Wednesday, 30 June 2010

Faith in Health Conference 2010: what makes a medical professional?

Though the question of what constitutes medical professionalism was not prominent in the titles of the sessions, it did nevertheless arise in more than one of the plenary lectures. The quality of the contributions on this point was, in my view, disappointing; but I should perhaps qualify that by recognising that those speakers who did touch on the question were not addressing it directly or fully.

Introducing one of the plenary lectures, Baroness Cumberlege referred to the report of a working party that she had chaired for the Royal College of Physicians in 2005, a report entitled Doctors in society: Medical professionalism in a changing world. The report can be downloaded in .pdf format from the website of the Royal College. Baroness Cumberlege cited its definition of medical professionalism, from chapter 5 of the report:
Medical professionalism signifies a set of values, behaviours, and relationships that underpins the trust the public has in doctors.
In itself, this didn't sound very useful (my notes taken at the time used the word "poor") because it does not define the "values, behaviours and relationships"; but it does need to be read with the description that follows immediately in the RCOP report:
Medicine is a vocation in which a doctor’s knowledge, clinical skills, and judgement are put in the service of protecting and restoring human well-being. This purpose is realised through a partnership between patient and doctor, one based on mutual respect, individual responsibility, and appropriate accountability.

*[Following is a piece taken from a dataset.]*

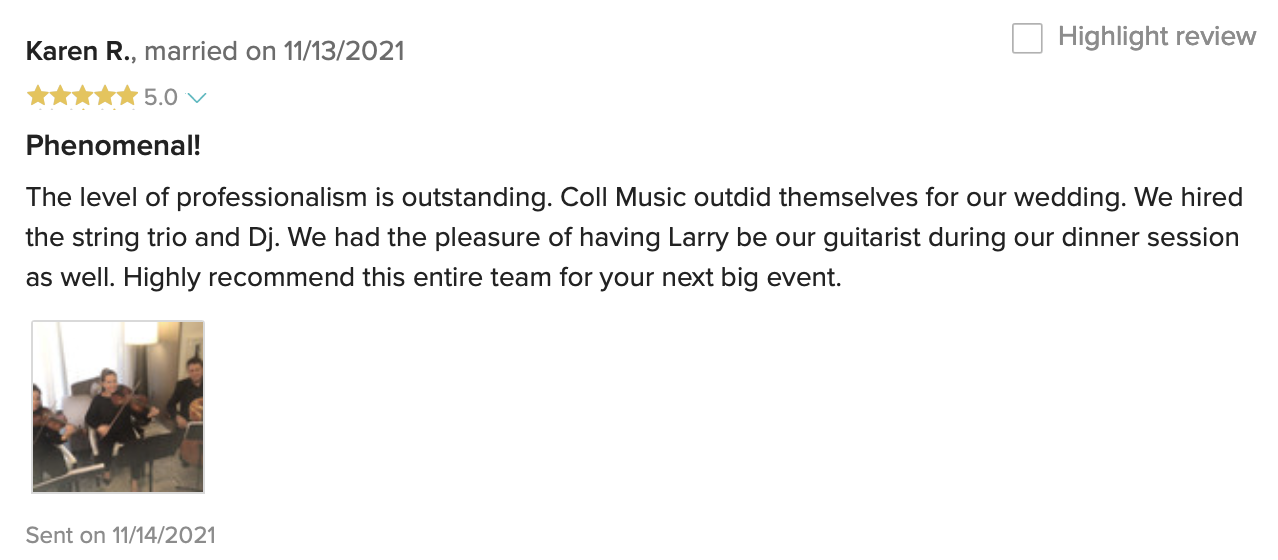Click the fifth gold rating star
This screenshot has width=1278, height=560.
tap(126, 96)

In their day-to-day practice, doctors are committed to:

• integrity
• compassion
• altruism
• continuous improvement
• excellence
• working in partnership with members of the wider healthcare team.

These values, which underpin the science and practice of medicine, form the basis for a moral contract between the medical profession and society. Each party has a duty to work to strengthen the system of healthcare on which our collective human dignity depends.
In the same session of the conference, Sr Margaret Atkins talked about how Catholic health practitioners might preserve the sense of purpose which they had on entering the medical profession in a working environment that pressures them to move away from that purpose towards purposes driven by their employers or by government policy. Though not offering it as a definition of what medical professionalism is, Sister identified the healing vocation as having three elements: the making better of people who are sick (cure or healing), the provision of care and comfort, and the preventing of illness or keeping of health. The medical professional has responsibility for the patient in terms of their health, that is, in terms of these three elements.

At the beginning of her talk, Sr Margaret indicated that what she was going to talk about was, firstly, how those present as health care workers could keep their sense of purpose and secondly, and in my view quite significantly, how they might pass on that sense of purpose to others following them into the medical profession. This idea of "passing on" indicates that there is something that is permanent and unchanging in the idea of what it means to be a medical professional, and that that something is determinative of the nature of the profession. The implication of the RCOP working party report is quite the opposite. It suggests that the defining of medical professionalism needs to be responsive instead to the wishes of society around us.

I was a little disappointed that, in the discussion on professionalism in medicine, no reference was made to Luke Gormally's chapter "Medicine as a profession and the meaning of health as its goal" in the Linacre Centre publication Issues for a Catholic Bioethic. In that chapter, Luke Gormally is very critical of the World Health Organisation definition of health in terms of human well-being, the term that is adopted by the RCOP report. He argues instead that it is somatic health - the well-ordered organic functioning of the body - that is the proper goal of medicine as a profession. The purpose of the medical professional is then the restoration and maintenance of health defined in this way. It is this purpose that is the basis of the relationship of trust between the health professional and the patient. The professional is dedicated to the restoration and maintenance of health, and will not act in a way opposed to this, even if asked to do so by a patient; and the patient is deserving of courteous and just conduct from the professional out of respect for his dignity as a human being. The language of partnership and mutual respect in the RCOP description allows for something completely different.

2 comments:

Unknown said...

Joe,you wrote:

I was a little disappointed that, in the discussion on professionalism in medicine, no reference was made to Luke Gormally's chapter "Medicine as a profession and the meaning of health as its goal" in the Linacre Centre publication Issues for a Catholic Bioethic.

Possibly because only you, the author and the editor has ever read it!!

Joe said...

I know I read some obscure things .... But this book isn't that obscure!